The Environmental Protection Agency (EPA) today announced that it would retain the current secondary National Ambient Air Quality Standards (NAAQS) for nitrogen oxides (NOx) and sulfur oxides (SOx). Under the Clean Air Act, secondary standards are established to protect the environment from certain emissions where primary standards are established to protect human health. The EPA noted in its fact sheet on the final rule that the independent Clean Air Scientific Advisory Committee (CASAC) had recommended preserving the current standard based on its review of the available science.
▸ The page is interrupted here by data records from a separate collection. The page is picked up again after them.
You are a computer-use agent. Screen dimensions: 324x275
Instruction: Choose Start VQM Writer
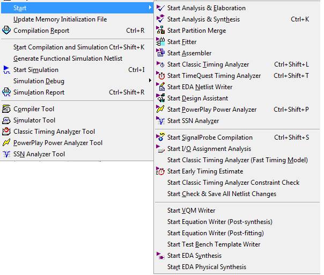click(x=191, y=211)
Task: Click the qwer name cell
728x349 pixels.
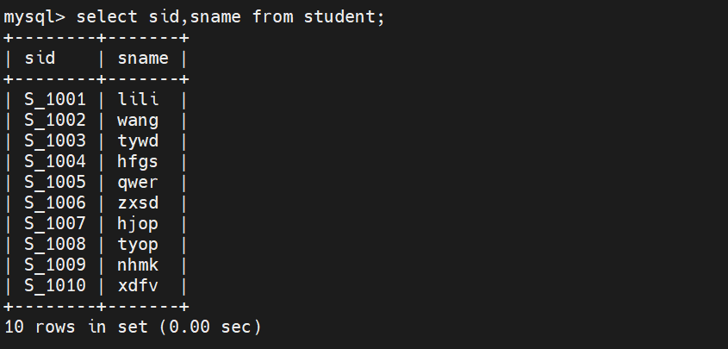Action: point(138,182)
NOx and SOx emissions come from a variety of natural and man-made sources including cars, trucks, buses, power plants, industrial facilities, waste incineration and agricultural sources. The fact sheet also stated that, “since 1980, levels of NOx and SOx in the air have fallen by more than 50 percent and more than 80 percent, respectively.” The resulting decrease has helped mitigate the impact of acid rain or acid deposition on the environment.

We are pleased that the EPA decided to maintain the current standards, but we urge caution as the Agency works to develop a new ”multipollutant standard” for NOx and SOx that will also address acid rain deposition. Manufacturers have made great strides to reduce air emissions, and the last thing we need in this tough economy is another overly stringent standard that will do little to improve the environment.